DIRECTIONS – Rewrite the records below, replacing "screenshot" with "screen capture" throughout and leaving everything else unchanged.

MATERIAL –
────────────────

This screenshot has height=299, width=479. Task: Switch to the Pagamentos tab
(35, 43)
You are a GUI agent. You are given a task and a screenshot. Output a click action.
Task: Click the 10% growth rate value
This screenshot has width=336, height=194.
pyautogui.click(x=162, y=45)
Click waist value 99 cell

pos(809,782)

────────────────

ANSWER FOR THIS EXERCISE –
This screen capture has height=299, width=479. Task: Switch to the Pagamentos tab
(35, 43)
You are a GUI agent. You are given a task and a screen capture. Output a click action.
Task: Click the 10% growth rate value
This screen capture has width=336, height=194.
pyautogui.click(x=162, y=45)
Click waist value 99 cell

pos(809,782)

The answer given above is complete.